Rand se preguntó qué soñaría Tam entonces. Avendesora. El Árbol de la Vida tenía fama de poseer toda suerte de cualidades milagrosas, pero las historias nunca mencionaban ningún ejemplar joven y tampoco sabía quiénes podían ser «ellos». Sólo aparecía uno, que era propiedad del Hombre Verde.

Aquella mañana, sin ir más lejos, había considerado una tontería aquellas cavilaciones sobre el Árbol de la Vida y el Hombre Verde, que sólo existían en los relatos. «¿Sólo? Los trollocs también eran personajes ilusorios esta mañana». Tal vez todas las historias eran tan reales como las noticias que traían los buhoneros y los mercaderes, todos los cuentos de los juglares y todas las gestas narradas por la noche junto al hogar. Sólo le faltaba encontrarse con el Hombre Verde, un Ogier gigante y un Aiel con velo negro.

Advirtió que Tam volvía a hablar, a veces con un susurro y otras con voz lo bastante alta para entenderlo. De tanto en tanto, se detenía para recobrar aliento y luego continuaba como si creyera que había seguido hablando todo el tiempo.

—… las batallas son siempre calurosas, incluso con nieve. El calor del sudor, el calor de la sangre. La ladera de la montaña…, el único sitio que no apestaba a muerte. Tenía que alejarme de su dolor…, de su vista… Oí llorar a un niño. Sus mujeres peleaban junto a los hombres, pero por qué le habían permitido ir, no… Dio a luz allí sola, antes de fallecer a causa de las heridas… Cubrí al niño con la capa, pero el viento… se llevó volando la capa… El niño, amoratado por el frío. Se hubiera muerto también… llorando allí, llorando en la nieve. No podía dejar a un niño… Sin hijos propios…, siempre supe que deseabas un hijo. Sabía que le darías todo tu amor. Sí, muchacha. Rand es un bonito nombre, un bonito nombre.
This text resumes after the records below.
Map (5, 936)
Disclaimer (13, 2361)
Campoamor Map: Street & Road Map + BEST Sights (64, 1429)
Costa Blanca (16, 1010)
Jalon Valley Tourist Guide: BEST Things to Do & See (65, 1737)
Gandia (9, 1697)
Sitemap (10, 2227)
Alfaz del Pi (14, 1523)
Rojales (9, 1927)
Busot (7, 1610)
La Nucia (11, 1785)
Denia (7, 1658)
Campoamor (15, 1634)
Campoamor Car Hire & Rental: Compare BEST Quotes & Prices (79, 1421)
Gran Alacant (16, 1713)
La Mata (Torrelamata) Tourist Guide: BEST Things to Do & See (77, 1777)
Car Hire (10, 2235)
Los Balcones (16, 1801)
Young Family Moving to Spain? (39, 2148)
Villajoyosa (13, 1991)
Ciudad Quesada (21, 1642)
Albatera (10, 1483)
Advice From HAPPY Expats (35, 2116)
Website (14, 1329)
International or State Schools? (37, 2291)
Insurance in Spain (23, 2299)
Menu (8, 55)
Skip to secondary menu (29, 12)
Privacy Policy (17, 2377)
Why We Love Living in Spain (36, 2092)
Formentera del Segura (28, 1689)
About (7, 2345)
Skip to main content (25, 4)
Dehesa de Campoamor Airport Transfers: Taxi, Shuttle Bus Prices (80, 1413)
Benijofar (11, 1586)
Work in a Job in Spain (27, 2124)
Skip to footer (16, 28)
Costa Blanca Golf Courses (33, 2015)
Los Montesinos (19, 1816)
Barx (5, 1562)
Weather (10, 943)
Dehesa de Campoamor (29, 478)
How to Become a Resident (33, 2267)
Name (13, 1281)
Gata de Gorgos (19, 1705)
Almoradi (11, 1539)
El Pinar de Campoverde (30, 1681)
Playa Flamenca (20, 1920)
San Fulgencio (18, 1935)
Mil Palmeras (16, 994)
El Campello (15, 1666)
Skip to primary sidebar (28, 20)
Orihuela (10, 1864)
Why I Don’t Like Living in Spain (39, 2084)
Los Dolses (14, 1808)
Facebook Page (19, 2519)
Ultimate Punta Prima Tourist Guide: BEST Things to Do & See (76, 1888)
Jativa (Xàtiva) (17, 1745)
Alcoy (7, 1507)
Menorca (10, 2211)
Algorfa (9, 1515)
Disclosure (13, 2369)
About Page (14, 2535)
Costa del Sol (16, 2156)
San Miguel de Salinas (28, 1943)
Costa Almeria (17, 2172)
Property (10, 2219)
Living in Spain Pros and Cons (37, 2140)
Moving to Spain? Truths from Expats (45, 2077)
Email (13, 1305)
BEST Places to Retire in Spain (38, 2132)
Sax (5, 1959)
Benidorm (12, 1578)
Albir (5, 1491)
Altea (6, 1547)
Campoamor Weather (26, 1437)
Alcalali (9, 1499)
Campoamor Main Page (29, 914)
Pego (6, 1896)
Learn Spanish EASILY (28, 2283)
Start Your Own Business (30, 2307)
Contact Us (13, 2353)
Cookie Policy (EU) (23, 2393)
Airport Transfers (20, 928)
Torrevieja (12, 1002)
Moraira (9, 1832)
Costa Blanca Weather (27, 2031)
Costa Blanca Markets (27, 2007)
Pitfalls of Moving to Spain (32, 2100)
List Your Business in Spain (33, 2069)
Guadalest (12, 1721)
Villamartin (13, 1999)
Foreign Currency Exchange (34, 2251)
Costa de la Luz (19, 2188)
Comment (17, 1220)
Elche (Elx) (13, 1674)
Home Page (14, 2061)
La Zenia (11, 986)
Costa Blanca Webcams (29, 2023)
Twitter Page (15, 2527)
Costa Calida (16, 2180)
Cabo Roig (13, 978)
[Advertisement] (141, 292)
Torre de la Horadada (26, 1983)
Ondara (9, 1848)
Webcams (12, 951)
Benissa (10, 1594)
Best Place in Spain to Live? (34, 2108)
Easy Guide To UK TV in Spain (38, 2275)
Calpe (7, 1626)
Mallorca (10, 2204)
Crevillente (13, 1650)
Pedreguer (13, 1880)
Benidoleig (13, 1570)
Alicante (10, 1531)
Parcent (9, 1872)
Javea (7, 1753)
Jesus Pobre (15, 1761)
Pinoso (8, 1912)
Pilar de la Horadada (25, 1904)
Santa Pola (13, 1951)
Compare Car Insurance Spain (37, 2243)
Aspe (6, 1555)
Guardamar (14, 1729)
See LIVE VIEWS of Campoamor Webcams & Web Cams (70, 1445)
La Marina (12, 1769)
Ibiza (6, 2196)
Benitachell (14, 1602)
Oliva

Las piernas de Rand perdieron de improviso la poca fuerza que les quedaba. Se tambaleó y cayó de rodillas. Tam soltó un gemido con el vaivén y la tira de tela se rasgó en el hombro de Rand, pero él no lo advirtió. Si un trolloc se hubiera abalanzado sobre él en aquél momento, se habría limitado a mirarlo.

Observó por encima del hombro a Tam, que había vuelto a adoptar un murmullo ininteligible. «Alucinaciones de la fiebre», pensó aliviado. La temperatura alta siempre ocasionaba pesadillas y aquélla era una noche que las propiciaba sin necesidad de fiebre.

—Eres mi padre —dijo en voz alta, alargando una mano para tocar a Tam y yo soy… —La fiebre era ahora mucho más alta.

Lúgubremente, se puso en pie. Tam musitó algo, pero Rand rehusó seguir escuchando. Apoyó su peso contra el improvisado arnés e intentó concentrar sus esfuerzos en mover fatigosamente los pies para alcanzar el resguardo de Campo de Emond. Sin embargo, no podía contener el eco en lo más recóndito de su cerebro. «Es mi padre. Sólo era una alucinación producida por la fiebre. Es mi padre. Sólo era una alucinación. Oh, Luz, ¿Quién soy yo?»